My boss has got himself in hot water on twitter. This isn't anything new, but it is pretty frustrating

There's a huge backlash happening from people who are blowing up over what is effectively "I don't like the idea of paying for content creators to drive up fake engagement, so i'm just going to accept this is what the landscape looks like now and accept we won't have youtube coverage going forward"

Still, he did also dismiss the efforts of people who made content for free, and that was a dick move. It's very ungrateful for people who did put passion into making content about the game for effectively just a steam key on the company's part

Firstly, I want to get something straight, the money being asked for is $18,000 for a 20 minute video. This isn't chump change, it's more money than a whole booth and logistics at a games show like Gamescom.

Secondly, A common response here is that content creators are doing a job, and yeah, they are, that's why there's patreon revenue, ad revenue, twitch subscriptions, merch etc etc etc

Taking half an employee's annual salary for a video is not upkeeping a creator's cost of living, it's an ad, and that's not what we want, not what the company does.
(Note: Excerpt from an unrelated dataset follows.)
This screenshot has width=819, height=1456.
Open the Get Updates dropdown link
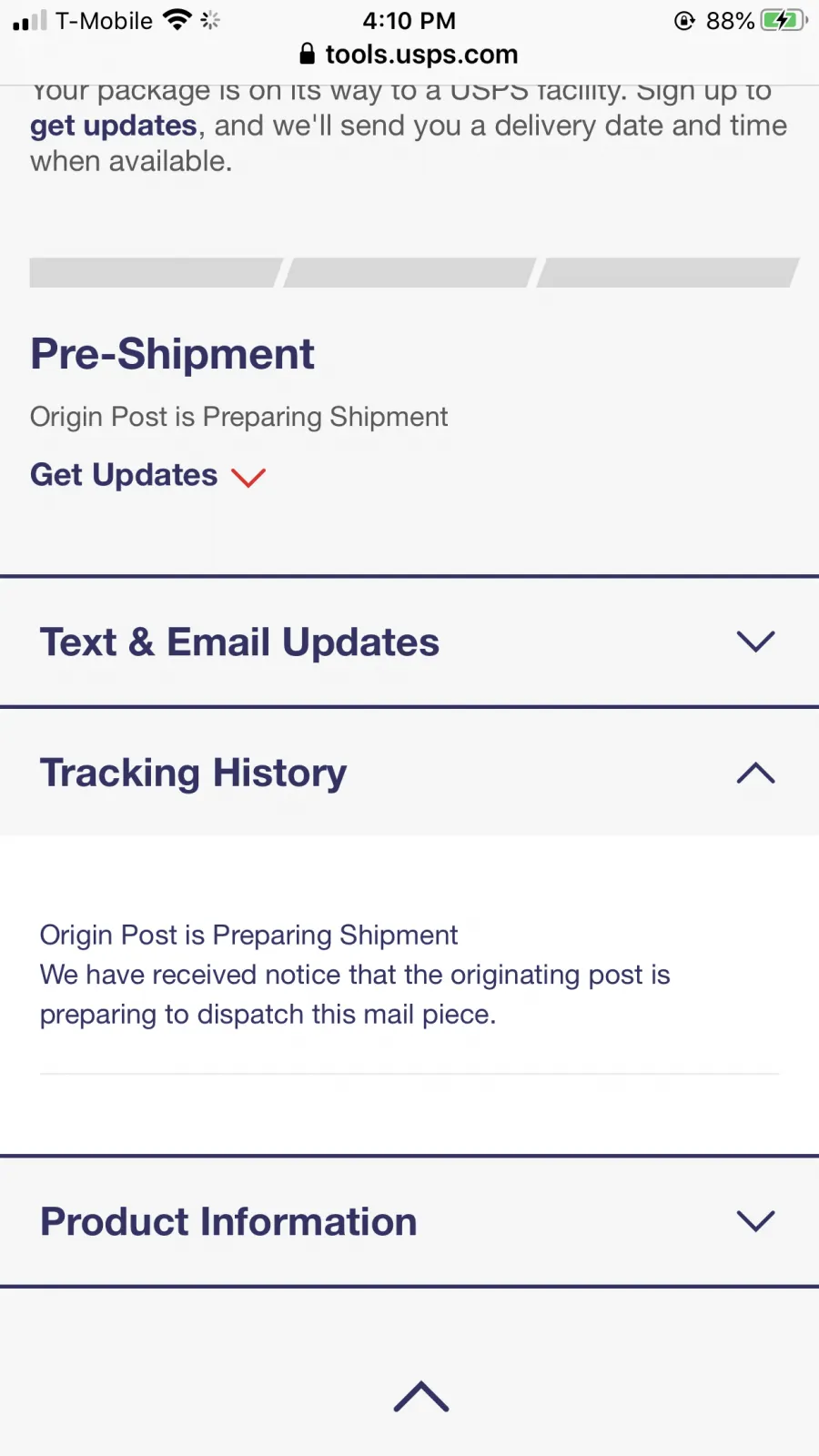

If you're asking that kind of money before you even boot a game then even your best shot at an unbiased take will be disingenious, because paid promo and honest criticism do not mix, you only have to look at the Kane & Lynch/Gamespot debacle from a decade ago to see that. It's literally the reason that the website Giant Bomb exists. It's the reason for the "IGN 9/10" meme.

Ultimately, it just stinks. Mike has communicated things badly, but if content creators have to be paid influencers to survive in todays industry, fine, that's the landscape, but he's not willing to pay half the annual salary of a QA to get a 20 minute advert pretending to be genuine praise of a game.


MOKKA
@MOKKA

What I find interesting about all of this, is if 18k is the going rate for this kind of coverage, how many publishers and developers are already paying for it?

This is also kind of funny, in light of those "here's what you can do, to help get coverage from streamers" threads you see every once in a while, when there's another wave of outrage about the impossibility of getting attention for your work. On one hand, you're being told that you have to write your message in a very meticulous way and then actually the most reliable way to get coverage is to attach an amount of money to said message that's more than what I get from the welfare office for an entire year.

Sure, get paid for your work. But paid coverage makes things even worse for smaller game creators and it also makes it worse for smaller streamers, who have not the audience and reach to demand these sums, but are pressured into also playing this type of game.

And that doesn't even mention the part of how well the audience is going to be informed about the fact that the video is essentially a commercial and all that.

I wish that just once, videogames would not try to make things worse for those that exist on its margins, you know?